Spence-Jones was out of office for 21 months, from January 2010 through September 2011, after Gov. Charlie Crist suspended her when she was charged by the state. The commissioner was acquitted of one of the charges; prosecutors dropped the second charge.

Dunn’s attorney, J.C. Planas, sent an email to Rogow back in March, before the hearing in which the judge ruled in Dunn’s favor, saying that Cueto had worked as a state prosecutor in public corruption cases in 2007.

“I bring this up because, while it is not an issue for my client or I imagine for the city of Miami, Mr. Rogow’s client has a lawsuit against the state attorney and I do not want any last-minute motions that will delay this hearing,” Planas wrote to Rogow.

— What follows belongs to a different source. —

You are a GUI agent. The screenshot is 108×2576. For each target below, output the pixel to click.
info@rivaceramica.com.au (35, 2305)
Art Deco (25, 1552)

Later that day Rogow responded to Planas saying “It will be my position that there is no reason to move for disqualification and it has never been an issue.”

In his statement Tuesday, Cueto said he had no recollection of the Spence-Jones case, and that he wasn’t aware of any connection until being contacted by a reporter last week. He said he then contacted the former public corruptions chief, who also did not recall Cueto’s involvement in the case. But records show that in 2007, Cueto took sworn testimony during a contentious Mercy Hospital development case, from then City Manager Joe Arriola and Commissioners Marc Sarnoff and Tomás Regalado, among others. Cueto was elected judge in 2008.

The judge also criticized Spence-Jones for not bringing up earlier in the case the issue of his involvement as a prosecutor. He said she must have known because she wrote a 2009 Miami Herald opinion piece thanking the state attorney for reaching the right conclusion on the development case.

“Spence-Jones, being the intelligent, smart and seasoned politician she is, must have been aware through her attorneys of the full scope, content and participants in the investigation before writing such a laudatory statement,” Cueto wrote.

After Tuesday’s hearing, Rogow called the judge’s statement “absolutely absurd. There was no reason for us to sit back. He should have known.”

Whatever the new judge in the case decides, it’s unlikely to end the case. Both sides have vowed to appeal.